*** Block opens ***
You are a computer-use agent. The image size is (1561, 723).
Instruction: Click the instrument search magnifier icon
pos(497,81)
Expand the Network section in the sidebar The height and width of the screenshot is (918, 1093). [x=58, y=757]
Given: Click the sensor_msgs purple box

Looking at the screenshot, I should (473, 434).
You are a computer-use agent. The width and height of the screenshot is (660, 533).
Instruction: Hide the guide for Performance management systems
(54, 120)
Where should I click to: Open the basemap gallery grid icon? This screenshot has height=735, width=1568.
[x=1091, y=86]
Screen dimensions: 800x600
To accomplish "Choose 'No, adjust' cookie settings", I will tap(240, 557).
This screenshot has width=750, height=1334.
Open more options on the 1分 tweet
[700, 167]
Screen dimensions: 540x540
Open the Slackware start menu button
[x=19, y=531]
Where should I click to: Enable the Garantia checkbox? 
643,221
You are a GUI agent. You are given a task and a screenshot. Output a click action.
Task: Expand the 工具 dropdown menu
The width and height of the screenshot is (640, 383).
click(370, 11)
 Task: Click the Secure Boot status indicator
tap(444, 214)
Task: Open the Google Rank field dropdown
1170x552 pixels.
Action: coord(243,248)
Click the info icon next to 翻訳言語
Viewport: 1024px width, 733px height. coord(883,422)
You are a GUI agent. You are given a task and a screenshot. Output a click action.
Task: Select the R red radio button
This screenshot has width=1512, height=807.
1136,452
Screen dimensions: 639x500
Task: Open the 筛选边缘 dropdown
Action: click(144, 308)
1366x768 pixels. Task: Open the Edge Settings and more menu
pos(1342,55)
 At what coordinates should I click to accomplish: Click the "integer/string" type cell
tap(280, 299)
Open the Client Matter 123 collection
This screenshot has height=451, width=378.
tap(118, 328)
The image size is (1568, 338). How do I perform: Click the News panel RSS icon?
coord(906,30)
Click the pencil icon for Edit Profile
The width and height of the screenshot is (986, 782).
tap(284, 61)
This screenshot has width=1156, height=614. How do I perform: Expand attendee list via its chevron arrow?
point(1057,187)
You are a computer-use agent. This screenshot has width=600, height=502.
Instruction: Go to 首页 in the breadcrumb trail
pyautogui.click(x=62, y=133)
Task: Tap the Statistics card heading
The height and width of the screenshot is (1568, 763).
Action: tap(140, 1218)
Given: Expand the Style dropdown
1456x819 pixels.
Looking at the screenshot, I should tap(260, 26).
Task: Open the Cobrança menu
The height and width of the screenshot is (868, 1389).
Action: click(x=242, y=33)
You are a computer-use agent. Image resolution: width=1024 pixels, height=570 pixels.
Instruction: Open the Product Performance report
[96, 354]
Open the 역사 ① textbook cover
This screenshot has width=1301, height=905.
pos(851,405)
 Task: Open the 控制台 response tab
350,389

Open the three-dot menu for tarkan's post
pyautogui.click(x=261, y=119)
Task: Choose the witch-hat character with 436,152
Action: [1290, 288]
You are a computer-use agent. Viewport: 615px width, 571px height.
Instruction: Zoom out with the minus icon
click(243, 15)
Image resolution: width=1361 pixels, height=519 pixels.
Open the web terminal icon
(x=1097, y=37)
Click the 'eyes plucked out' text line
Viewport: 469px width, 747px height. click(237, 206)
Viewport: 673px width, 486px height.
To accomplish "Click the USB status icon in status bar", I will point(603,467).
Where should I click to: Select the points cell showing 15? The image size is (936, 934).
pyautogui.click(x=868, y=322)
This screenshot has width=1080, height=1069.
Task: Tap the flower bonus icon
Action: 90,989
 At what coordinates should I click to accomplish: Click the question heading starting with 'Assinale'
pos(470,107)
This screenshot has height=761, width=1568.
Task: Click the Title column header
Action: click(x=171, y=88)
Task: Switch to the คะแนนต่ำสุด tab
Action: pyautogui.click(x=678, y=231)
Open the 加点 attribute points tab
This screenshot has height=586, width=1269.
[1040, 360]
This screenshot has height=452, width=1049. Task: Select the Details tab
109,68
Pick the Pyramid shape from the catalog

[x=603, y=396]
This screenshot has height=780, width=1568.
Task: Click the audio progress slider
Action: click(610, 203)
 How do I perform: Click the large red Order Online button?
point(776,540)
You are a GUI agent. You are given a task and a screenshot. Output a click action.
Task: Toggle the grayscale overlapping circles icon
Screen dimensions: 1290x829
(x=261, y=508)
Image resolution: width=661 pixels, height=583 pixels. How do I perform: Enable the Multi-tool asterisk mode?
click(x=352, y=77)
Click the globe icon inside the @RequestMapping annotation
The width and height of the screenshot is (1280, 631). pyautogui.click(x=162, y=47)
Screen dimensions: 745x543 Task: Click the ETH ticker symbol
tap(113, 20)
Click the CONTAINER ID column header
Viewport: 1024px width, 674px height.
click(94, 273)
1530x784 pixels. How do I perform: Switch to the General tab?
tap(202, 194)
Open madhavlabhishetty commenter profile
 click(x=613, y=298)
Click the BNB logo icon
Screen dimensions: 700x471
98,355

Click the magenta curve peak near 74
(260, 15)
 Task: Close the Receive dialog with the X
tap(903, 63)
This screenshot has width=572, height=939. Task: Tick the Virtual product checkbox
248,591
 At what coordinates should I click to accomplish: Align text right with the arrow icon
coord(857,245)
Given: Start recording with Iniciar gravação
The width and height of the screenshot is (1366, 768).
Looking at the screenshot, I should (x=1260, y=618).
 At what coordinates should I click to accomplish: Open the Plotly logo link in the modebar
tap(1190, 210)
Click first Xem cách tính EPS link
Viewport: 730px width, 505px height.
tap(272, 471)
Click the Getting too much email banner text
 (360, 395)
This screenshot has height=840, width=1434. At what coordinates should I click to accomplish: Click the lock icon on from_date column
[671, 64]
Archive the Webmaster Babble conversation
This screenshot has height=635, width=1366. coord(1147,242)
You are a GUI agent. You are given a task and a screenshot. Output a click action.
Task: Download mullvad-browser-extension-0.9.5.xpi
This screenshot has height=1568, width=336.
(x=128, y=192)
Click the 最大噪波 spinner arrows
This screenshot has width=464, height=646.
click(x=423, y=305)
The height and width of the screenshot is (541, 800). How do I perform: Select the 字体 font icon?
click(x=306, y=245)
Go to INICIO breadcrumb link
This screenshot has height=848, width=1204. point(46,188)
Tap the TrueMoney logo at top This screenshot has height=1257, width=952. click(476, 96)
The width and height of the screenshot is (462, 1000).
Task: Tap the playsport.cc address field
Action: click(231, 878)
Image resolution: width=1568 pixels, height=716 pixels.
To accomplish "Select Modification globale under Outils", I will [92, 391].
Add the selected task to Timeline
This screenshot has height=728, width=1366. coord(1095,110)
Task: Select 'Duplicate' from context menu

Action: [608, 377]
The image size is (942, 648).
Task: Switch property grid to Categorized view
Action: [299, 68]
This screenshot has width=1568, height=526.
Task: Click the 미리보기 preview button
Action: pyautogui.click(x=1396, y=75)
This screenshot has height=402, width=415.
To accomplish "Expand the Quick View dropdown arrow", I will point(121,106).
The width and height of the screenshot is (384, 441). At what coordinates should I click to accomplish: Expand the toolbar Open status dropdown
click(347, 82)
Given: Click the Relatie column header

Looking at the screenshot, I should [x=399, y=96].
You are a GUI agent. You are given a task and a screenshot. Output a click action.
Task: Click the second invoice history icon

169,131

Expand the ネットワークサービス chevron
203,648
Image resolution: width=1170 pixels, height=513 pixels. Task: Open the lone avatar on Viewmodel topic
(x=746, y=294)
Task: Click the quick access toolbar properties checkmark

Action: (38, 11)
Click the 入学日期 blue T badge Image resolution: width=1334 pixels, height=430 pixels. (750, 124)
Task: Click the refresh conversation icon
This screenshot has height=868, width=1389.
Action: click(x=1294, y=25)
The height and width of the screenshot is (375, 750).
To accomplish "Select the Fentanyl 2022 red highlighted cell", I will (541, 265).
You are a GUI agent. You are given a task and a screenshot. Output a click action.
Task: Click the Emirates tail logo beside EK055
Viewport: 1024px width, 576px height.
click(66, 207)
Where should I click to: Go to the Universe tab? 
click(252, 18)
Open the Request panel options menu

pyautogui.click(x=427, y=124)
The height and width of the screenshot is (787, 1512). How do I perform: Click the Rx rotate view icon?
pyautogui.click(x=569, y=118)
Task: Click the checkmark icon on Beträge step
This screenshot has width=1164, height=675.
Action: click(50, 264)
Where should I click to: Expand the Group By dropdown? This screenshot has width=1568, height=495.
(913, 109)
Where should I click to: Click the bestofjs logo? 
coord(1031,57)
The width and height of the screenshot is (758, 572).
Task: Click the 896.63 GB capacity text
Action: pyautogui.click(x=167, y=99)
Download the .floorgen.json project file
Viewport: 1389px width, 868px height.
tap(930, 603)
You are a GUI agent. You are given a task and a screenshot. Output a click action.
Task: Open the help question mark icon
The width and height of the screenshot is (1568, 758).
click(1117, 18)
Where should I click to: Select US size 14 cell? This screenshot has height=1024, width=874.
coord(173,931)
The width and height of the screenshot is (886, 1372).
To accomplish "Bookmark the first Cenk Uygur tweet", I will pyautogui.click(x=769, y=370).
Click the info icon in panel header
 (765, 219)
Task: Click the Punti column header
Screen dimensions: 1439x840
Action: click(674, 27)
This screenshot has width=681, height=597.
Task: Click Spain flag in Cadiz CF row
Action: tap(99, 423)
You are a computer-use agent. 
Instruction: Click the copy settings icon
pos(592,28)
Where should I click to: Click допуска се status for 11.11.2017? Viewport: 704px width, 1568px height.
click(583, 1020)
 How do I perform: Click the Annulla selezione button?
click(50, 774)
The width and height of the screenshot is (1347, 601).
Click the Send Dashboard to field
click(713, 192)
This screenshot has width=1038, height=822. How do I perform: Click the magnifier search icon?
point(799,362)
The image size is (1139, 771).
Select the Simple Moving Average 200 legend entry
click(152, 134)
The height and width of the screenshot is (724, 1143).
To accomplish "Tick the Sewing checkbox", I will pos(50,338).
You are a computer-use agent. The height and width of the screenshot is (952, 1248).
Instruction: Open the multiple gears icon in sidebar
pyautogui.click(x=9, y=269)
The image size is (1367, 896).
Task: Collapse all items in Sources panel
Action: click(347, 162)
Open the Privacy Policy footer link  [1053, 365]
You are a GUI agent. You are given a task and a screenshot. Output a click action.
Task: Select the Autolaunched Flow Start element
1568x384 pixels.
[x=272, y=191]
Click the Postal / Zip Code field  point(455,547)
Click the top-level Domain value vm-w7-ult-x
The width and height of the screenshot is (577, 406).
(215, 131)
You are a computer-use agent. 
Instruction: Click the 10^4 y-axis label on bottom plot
*** Block closes ***
### WORK REQUEST:
Wherever "will" appears in a line of the entries, copy that line.

### OUTPUT FOR THIS TASK:
To accomplish "Choose 'No, adjust' cookie settings", I will tap(240, 557).
To accomplish "Click the USB status icon in status bar", I will point(603,467).
To accomplish "Select Modification globale under Outils", I will [92, 391].
To accomplish "Expand the Quick View dropdown arrow", I will point(121,106).
To accomplish "Select the Fentanyl 2022 red highlighted cell", I will (541, 265).
To accomplish "Bookmark the first Cenk Uygur tweet", I will pyautogui.click(x=769, y=370).
To accomplish "Tick the Sewing checkbox", I will pos(50,338).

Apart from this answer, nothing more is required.